Sara s'approche, surplombant son professeur, le fixant de son regard enragé, avant de lui cracher toute sa rage contenue dans un monologue défouloir ininterrompu.
— Espèce de sale porc !! Ne me touche pas !! Ne me touche plus jamais !! Tu te crois à quelle époque ?! Je plains vraiment ta femme et tes enfants, et je devrais aller la voir pour tout lui raconter. Ça devrait lui faire plaisir de savoir à qui tu penses à chaque fois que tu la mets enceinte.
Un instant de silence, les yeux dans les yeux. Un nouveau duel.
Sara fait demi-tour sans un mot de plus. Elle se dirige droit vers la sortie, toujours légèrement tremblante d'une rage qui diminue un peu plus à chaque pas qui l'éloigne de son agresseur.
Le professeur se relève et la regarde partir.
— Si tu crois que tu vas t'en tirer comme ça... Lance-t-il froidement, calmement, mais suffisamment fort pour qu'elle l'entende.
Sara se stoppe et se retourne aussitôt pour le fixer.
Le Monde se fige à nouveau autour de Sara.
Le regard noir, les muscles du visage crispés par la rage, le prédateur sexuel déguisé en professeur ressemble encore plus au Z, que le Z lui-même. Tel une statue de cire du musé Grévin, il semble sur le point de parler, de préciser sa menace. Sa bouche entrouverte laisse échapper de la salive légèrement rosée de sang. Il a la langue tellement bien pendue, qu'il a dû se la mordre dans la chute.
La voix "divine" se fait à nouveau entendre.
— Deux choix s'offrent à vous:
1, vous rentrez chez vous, et n'en parlez à personne.
2, vous allez au commissariat afin de porter plainte.
Sara n'hésite pas une seconde.
— Bien sur que je porte plainte !
Le Monde autour de Sara se pixelise - des pixels de plus en plus gros, puis de plus en plus sombres - jusqu'à devenir entièrement noir.
Un logo apparaît: "Réalité-ЯR-Réelle"
Sous le logo une barre de téléchargement qui progresse jusqu'à atteindre 100%.
Le logo disparait. Le Monde n'est plus que Ténèbres.
------------
Le commissariat.
L'effet inverse se produit. Les Ténèbres reculent, s'éclairent.
Une image pixelisée apparait.
Les pixels réduisent de taille, le Monde prend forme sous nos yeux, jusqu'à devenir net.
C'est la nuit. Sara est dans une rue déserte, vide de toute vie humaine. Face à elle, à quelques dizaines de mètres, l'entrée d'un commissariat.

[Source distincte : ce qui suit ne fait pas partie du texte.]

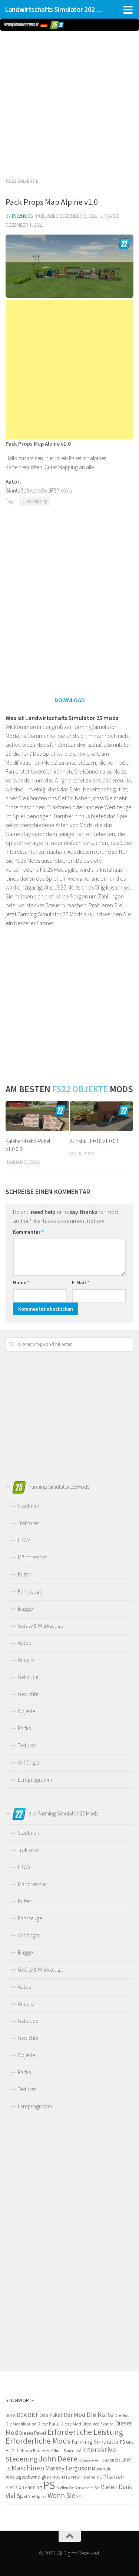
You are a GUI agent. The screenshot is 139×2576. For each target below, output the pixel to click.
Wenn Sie (61, 2495)
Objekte (26, 1711)
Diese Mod (70, 2424)
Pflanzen (113, 2476)
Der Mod (74, 2415)
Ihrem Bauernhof (37, 2450)
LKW (126, 2459)
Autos (24, 1642)
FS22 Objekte (22, 181)
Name (21, 1282)
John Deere (58, 2459)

Les rares lampadaires diffusent une lumière orangée, voilée par une humidité de bord de mer qui sature l'air de ce quartier populaire de Casablanca, dont l'architecture témoignant de la période du protectorat, se mêle à l'influence Arabo-Andalouse.
Du bruit. Un chat bondit hors d'une imposante benne à ordures garée contre le trottoir, et atterrit sur la douzaine de sacs-poubelle entassés dans le caniveau. Le chat fixe Sara l'espace d'un instant, avant de s'éloigner en direction de la ruelle la plus proche.
Sara l'imite, et se met en marche. Elle avance en direction du panneau lumineux au logo de la police nationale. Elle monte les quelques marches menant aux portes grillagées, et pénètre dans le hall d'accueil du commissariat.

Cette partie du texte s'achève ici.